PROBLEM:
Would you please return all of the entries below exactly as shown?

*** Begin section ***

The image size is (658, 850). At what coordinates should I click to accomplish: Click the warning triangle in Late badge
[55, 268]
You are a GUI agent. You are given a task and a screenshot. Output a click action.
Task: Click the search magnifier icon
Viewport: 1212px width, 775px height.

*** End section ***

ANSWER:
The image size is (658, 850). At what coordinates should I click to accomplish: Click the warning triangle in Late badge
[55, 268]
You are a GUI agent. You are given a task and a screenshot. Output a click action.
Task: Click the search magnifier icon
Viewport: 1212px width, 775px height.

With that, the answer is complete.